■ SOURCE EXTRACT:
>>>>
Constants, Variables, and Parameters

Normal Stresses in Bending

In Art. 30, it has been stated that in a beam subjected to pure bending (that is, acted upon by end couples only) the internal forces are normal to the cross section. If transverse forces are present, then there usually is set up on the cross section a system of shearing forces as well as a system of normal forces. It is the concern of this chapter to study the distribution of these internal forces and to calculate their intensities. The consideration of these two kinds of stress will be treated entirely separately: the question of the normal stresses (variously called bending, flexure, or fiber stresses) will be dealt with first.

Imagine, then, a beam subjected to pure bending. To find the distribution of these internal forces over the cross section, the deformation of the bar must be considered. For the simple case of a bar having a longitudinal plane of symmetry with the external bending couples acting in this plane, bending will take place in this same plane. If the bar is of rectangular cross section and two adjacent vertical lines m m and p p are drawn on its sides, direct experiment shows that these lines remain straight during bending and rotate so as to remain perpendicular to the longitudinal fibers¹ of the bar (Fig. 130). The following theory of bending is based on the assumption that not only such lines as \mathrm{mm} remain straight but that:

1. The entire transverse section of the bar, originally plane, remains plane and normal to the longitudinal fibers of the bar after bending.
2. The material is homogeneous and obeys Hooke’s law.
3. Every longitudinal fiber acts as if separate from every other fiber, i.e., there are no lateral pressures nor shearing stresses between the fibers.
4. The beam is straight and of uniform cross section.
5. The moduli of elasticity in tension and compression are equal.

Experiment shows that the theory based on these assumptions gives very accurate results for the deflection of bars and the strain of longitudinal fibers. From the first assumption, it follows that during bending the cross sections m m and p p rotate with respect to each other about axes perpendicular to the plane of bending, so that longitudinal fibers on the convex side undergo extension and those on the concave side compression. The line n q is the trace of the surface in which the fibers do not undergo strain during bending. This surface is called the neutral surface and its intersection with any cross section is called the neutral axis. The elongation st of any fiber, at distance y below the neutral surface, is obtained by drawing the line q s parallel to mm (Fig. 130a). Denoting by \rho the radius of curvature of the deflected axis² of the bar and using the similarity of the triangles n O q and t q s, the unit elongation of the fiber r s is:

\epsilon_{x}=\frac{s t}{n q}=\frac{q s}{n O}=-\frac{y}{\rho}

The minus sign in eq. (a) is needed so that a negative value of y ( q t in Fig. 130a) will make \epsilon_{x} positive when it is a tensile strain corresponding, for instance, to s t in the figure. It can be seen that the strains of the longitudinal fibers are proportional to the distance y from the neutral surface and inversely proportional to the radius of curvature. { }^{3}

[Insert Figure 130 here]

From the strains of the longitudinal fibers, the corresponding stresses follow from Hooke’s law, \sigma_{x}=E \epsilon_{x}, and:

\sigma_{x}=-\frac{E y}{\rho} .
<<<<
■ SUPPLIED ENTRIES:
>>>>
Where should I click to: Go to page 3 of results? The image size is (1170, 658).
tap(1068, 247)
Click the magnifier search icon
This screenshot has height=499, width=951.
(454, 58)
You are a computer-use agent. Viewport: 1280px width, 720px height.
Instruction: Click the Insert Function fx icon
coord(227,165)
<<<<
>>>>
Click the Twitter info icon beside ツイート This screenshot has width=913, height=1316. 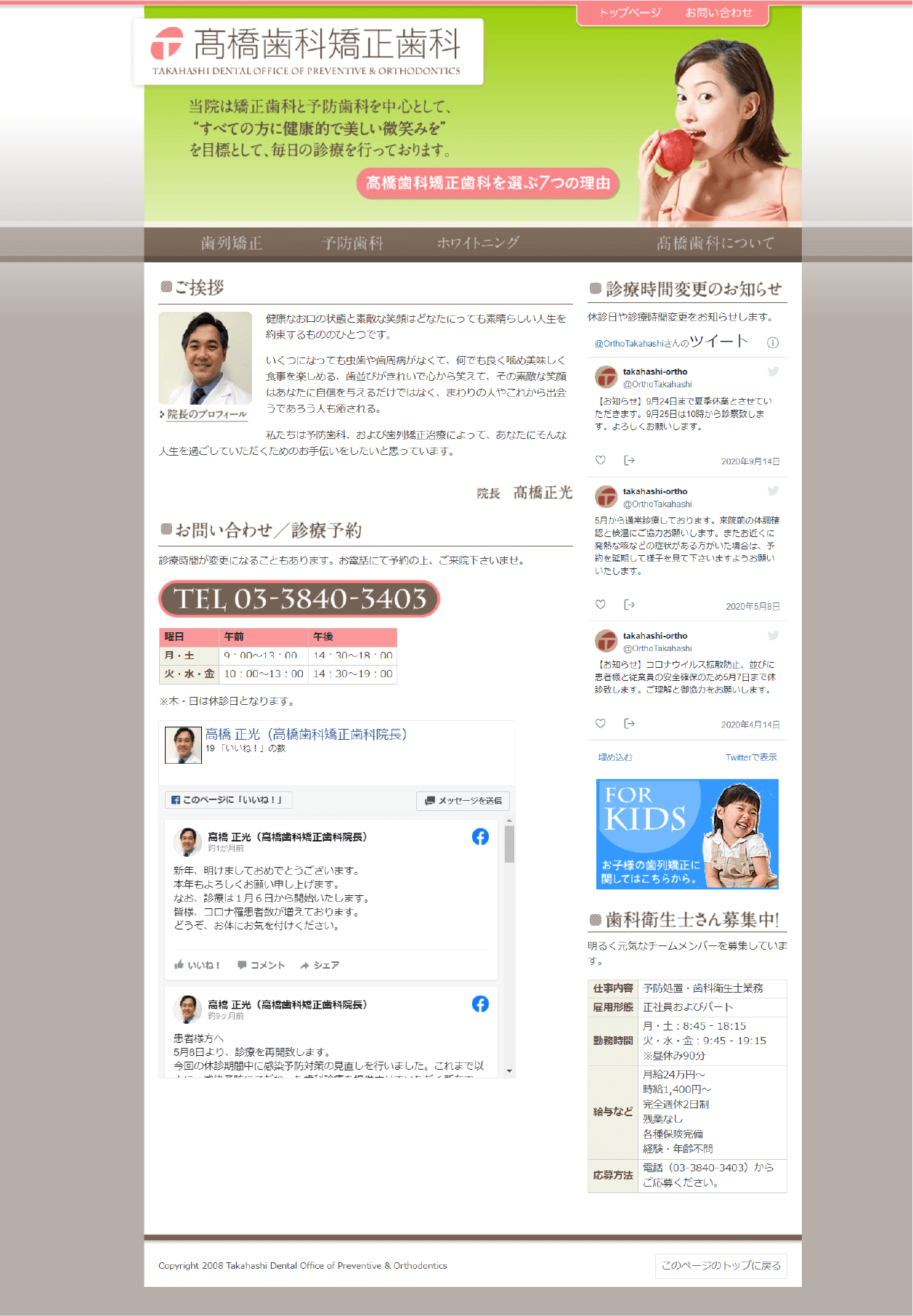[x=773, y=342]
<<<<
■ GOALS:
1: Answer these about the text on bending stresses:
(a) What three alternative names does it give for the normal stresses?
(b) What is the surface in which the fibers undergo no strain during bending called?
(c) Which two moduli of elasticity are assumed to be equal?
2: Please output the stretch of the text on bending stresses from "Constants, Variables, and" through "dealt with first.", copying it exactly.

■ WORKED SOLUTIONS:
1:
(a) Bending, flexure, or fiber stresses.
(b) The neutral surface.
(c) The moduli of elasticity in tension and compression.

2:
Constants, Variables, and Parameters

Normal Stresses in Bending

In Art. 30, it has been stated that in a beam subjected to pure bending (that is, acted upon by end couples only) the internal forces are normal to the cross section. If transverse forces are present, then there usually is set up on the cross section a system of shearing forces as well as a system of normal forces. It is the concern of this chapter to study the distribution of these internal forces and to calculate their intensities. The consideration of these two kinds of stress will be treated entirely separately: the question of the normal stresses (variously called bending, flexure, or fiber stresses) will be dealt with first.